Al describir el estado físico de los suelos y el comportamiento biológico de las plantas bajo estas condiciones de encharcamiento, Mazzilli explicó que "los cultivos están con los campos llenos de agua, las raíces no trabajan, no respiran y la planta está quieta; la verdad que no entra una gota más y lo que necesitamos ahora es que seque, porque esto empezó a complicar no solo en los cultivos sino en los trabajos que no se pueden hacer".

Colza

En el caso de la colza, la oleaginosa había iniciado su ciclo con dificultades de implantación que derivaron en cuadros desparejos y obligaron a realizar resiembras parciales en diversos predios de la zona. Aunque los cuadros lograron recuperarse con las lluvias oportunas del mes anterior, la actual coyuntura climática compromete la etapa final del llenado de grano.
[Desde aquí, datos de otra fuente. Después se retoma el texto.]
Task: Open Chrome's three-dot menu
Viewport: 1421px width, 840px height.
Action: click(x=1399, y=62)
La mayoría de las chacras ya contaba con las aplicaciones de fungicidas de prefloración, pero el temporal interrumpió el ingreso para la segunda pasada de fungicida en plena floración —etapa en la que los campos toman su tonalidad amarilla homogénea— y, fundamentalmente, la última aplicación de urea. Mazzilli dijo que “cuando entremos se va a ir a evaluar si se hace o no, porque ya puede ser tarde y ya no tenemos la eficiencia de ese uso del nitrógeno ni el impacto en la producción que te puede dar, por lo que vamos a tener seguramente en los que no se pueda hacer nada una merma en esa producción".

Trigo:

El cultivo de trigo exhibe una posición de mayor resistencia frente al temporal debido a su estado de desarrollo y a las estrategias preventivas implementadas por los productores antes de las lluvias. En gran parte del área triguera se habían concretado aplicaciones tempranas de fungicidas para contener manchas foliares y anticiparse a los pronósticos adversos, lo que otorga una ventana de espera antes de alcanzar la etapa crítica de hoja bandera y espigazón.
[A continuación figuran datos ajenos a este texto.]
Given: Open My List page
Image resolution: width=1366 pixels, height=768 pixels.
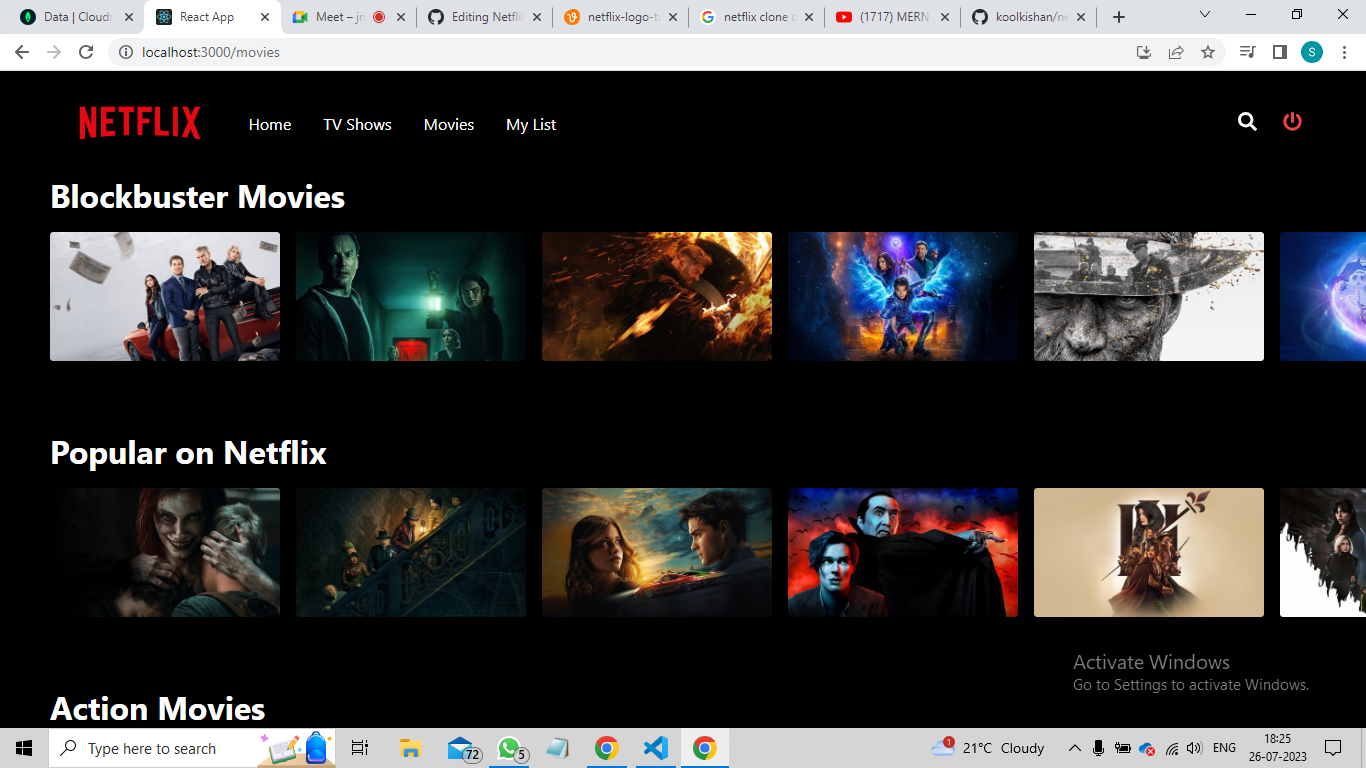Looking at the screenshot, I should 531,124.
En el plano sanitario, las bajas temperaturas registradas en la región han actuado como un factor de contención biológica, dado que las principales enfermedades fúngicas demandan temperaturas por encima de los 20 grados combinadas con agua libre o rocío persistente sobre la superficie foliar. Sin embargo, la acumulación de humedad en el suelo configura un riesgo latente para cuando comiencen a elevarse las temperaturas medias hacia el mes de septiembre.

La principal preocupación está centrada en que la persistencia del exceso hídrico durante la floración podría desatar enfermedades complejas en la espiga que degraden la condición comercial del grano. "Si a partir de octubre tenemos mucha lluvia y temperaturas y no se pueden hacer los fungicidas, hay una enfermedad que ataca la espiga que a veces es muy difícil de controlar y te afecta la calidad del grano; nadie quiere producir un trigo para ración, siempre se produce pensando en calidad panadera, pero a veces esa enfermedad que te afecta el grano no sirve ni para una cosa ni para otra" indicó Mazzilli.